### What you will do:
Search the records below for the word "height", then return every line where it appears.

========================================================================

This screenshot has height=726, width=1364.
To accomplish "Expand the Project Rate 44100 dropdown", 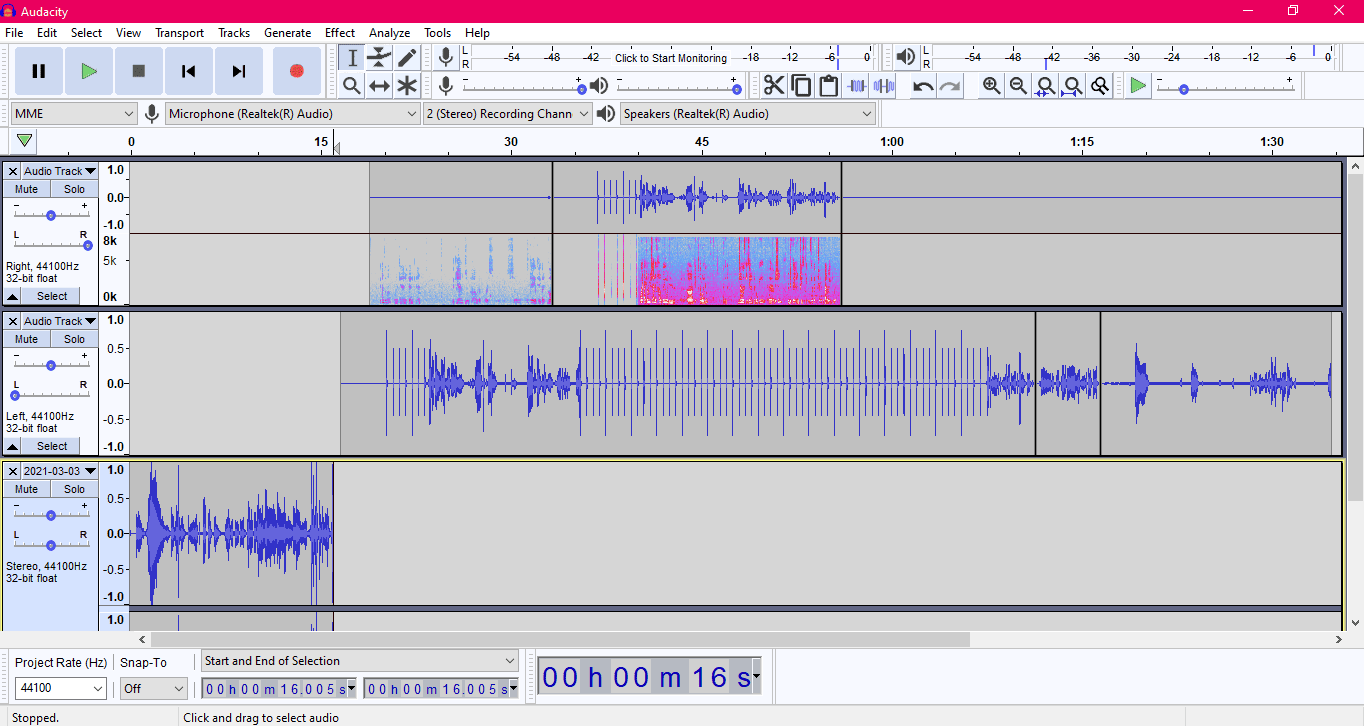I will (62, 688).
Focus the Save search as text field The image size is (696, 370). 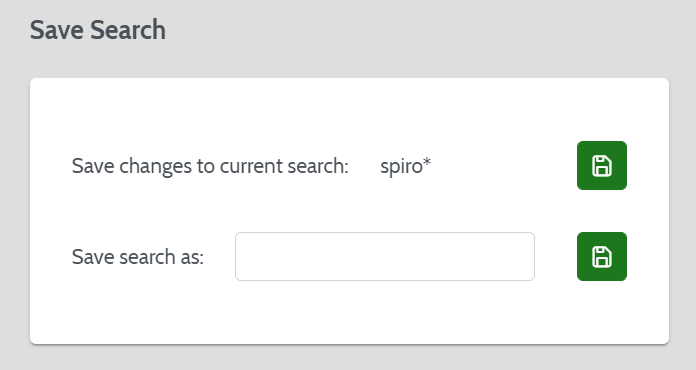(385, 256)
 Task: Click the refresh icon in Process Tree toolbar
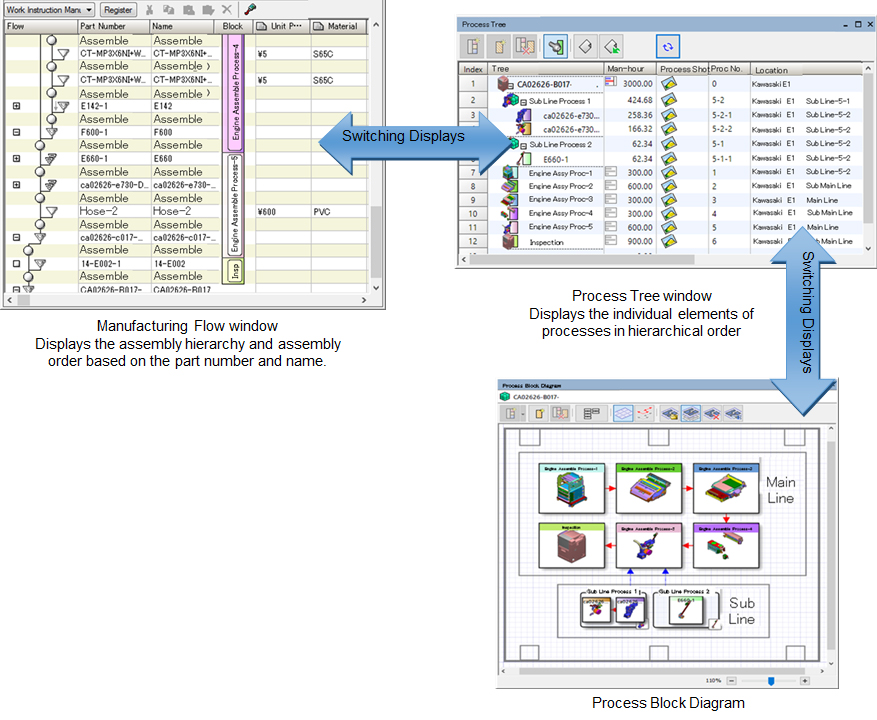point(667,45)
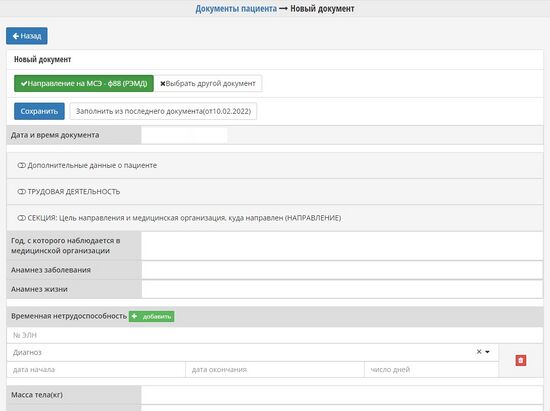
Task: Click the Сохранить button
Action: [39, 111]
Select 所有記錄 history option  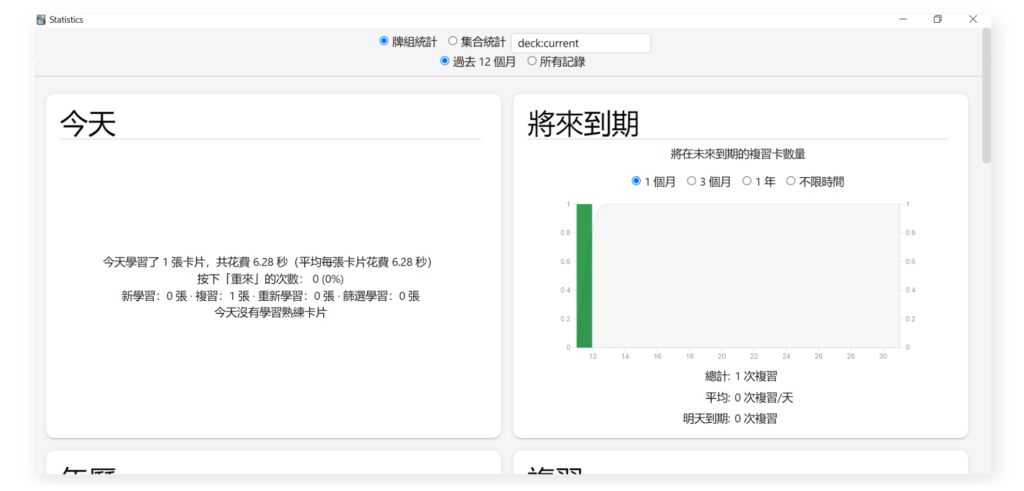point(532,61)
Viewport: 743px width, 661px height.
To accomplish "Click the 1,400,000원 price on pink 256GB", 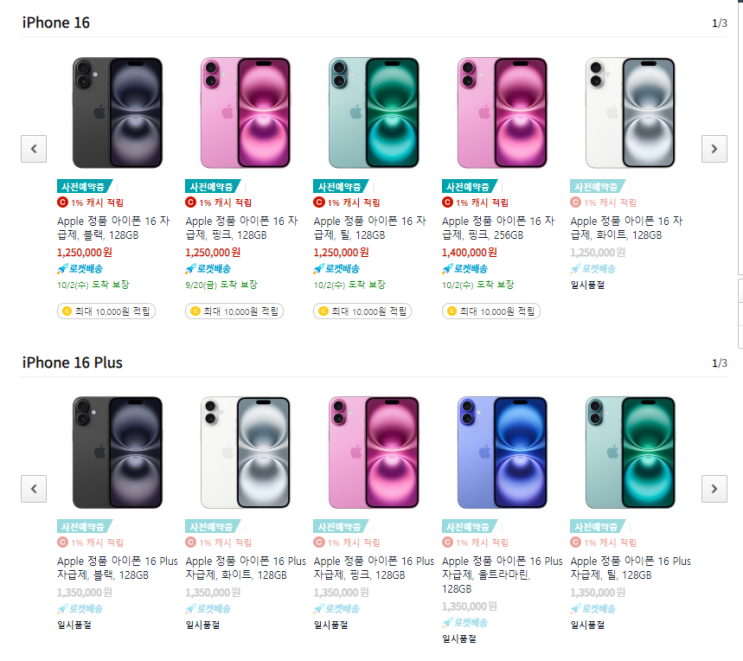I will click(469, 253).
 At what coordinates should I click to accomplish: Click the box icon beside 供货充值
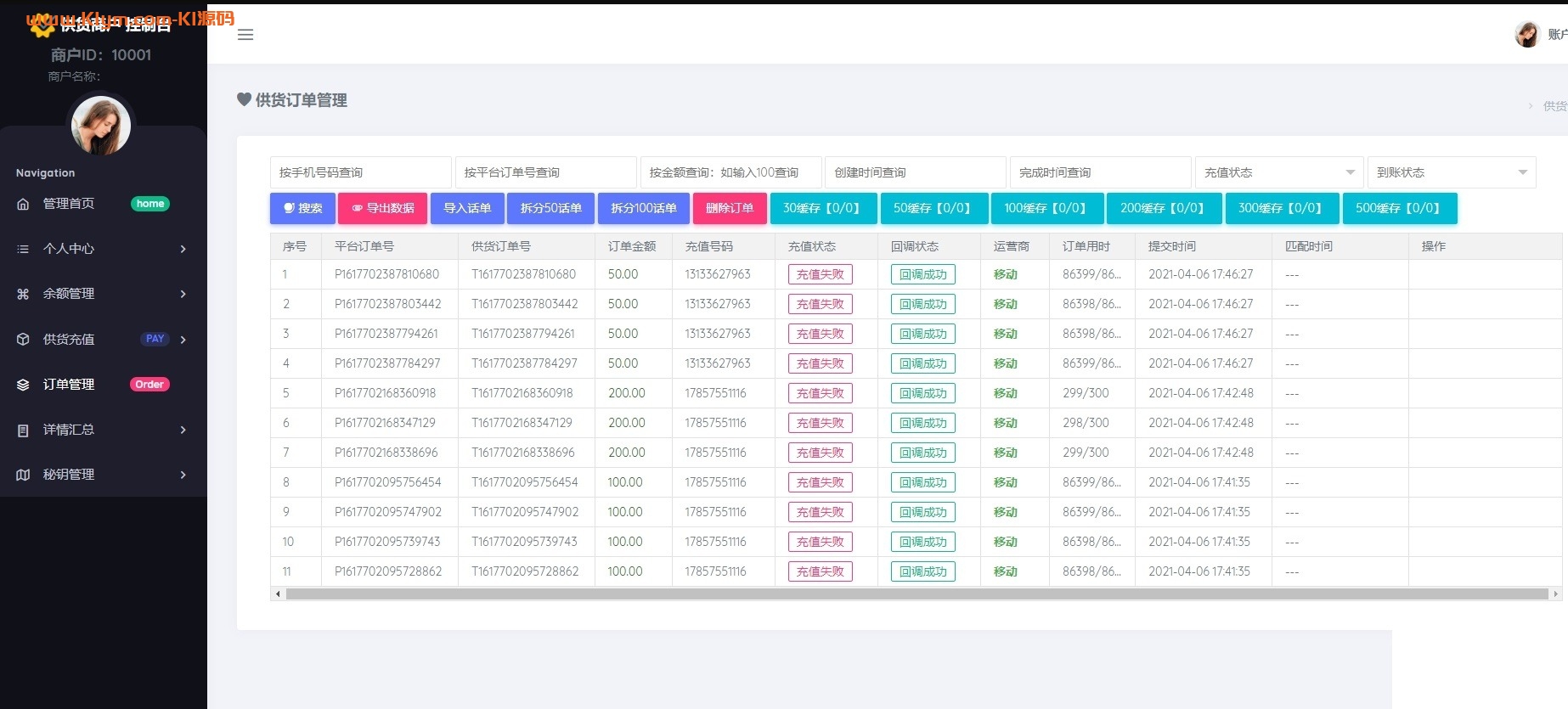click(23, 340)
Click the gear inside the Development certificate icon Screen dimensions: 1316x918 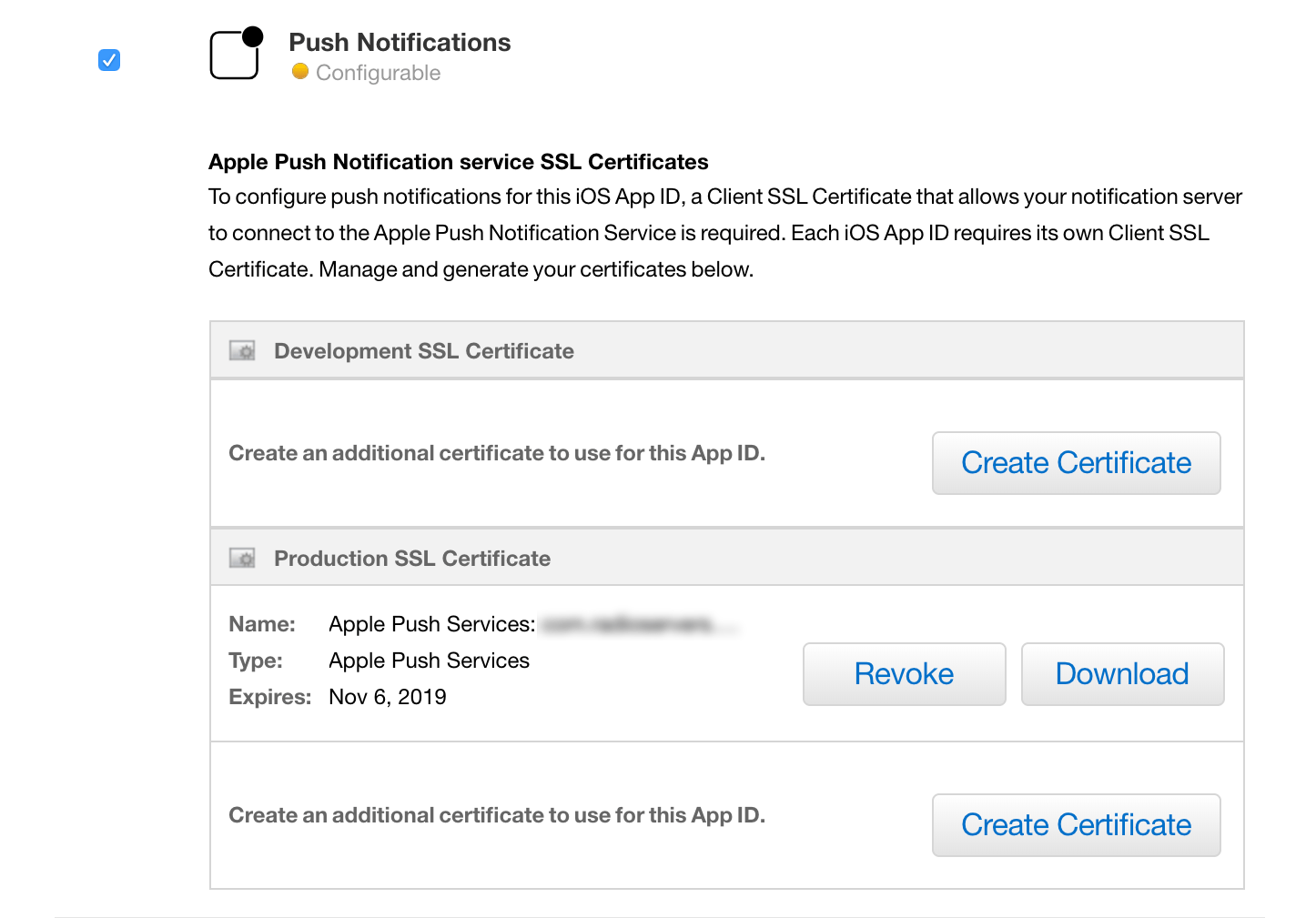coord(246,353)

========================================================================

### Answer to the exercise:
This screenshot has height=726, width=1364.
Viewport: 743px width, 661px height.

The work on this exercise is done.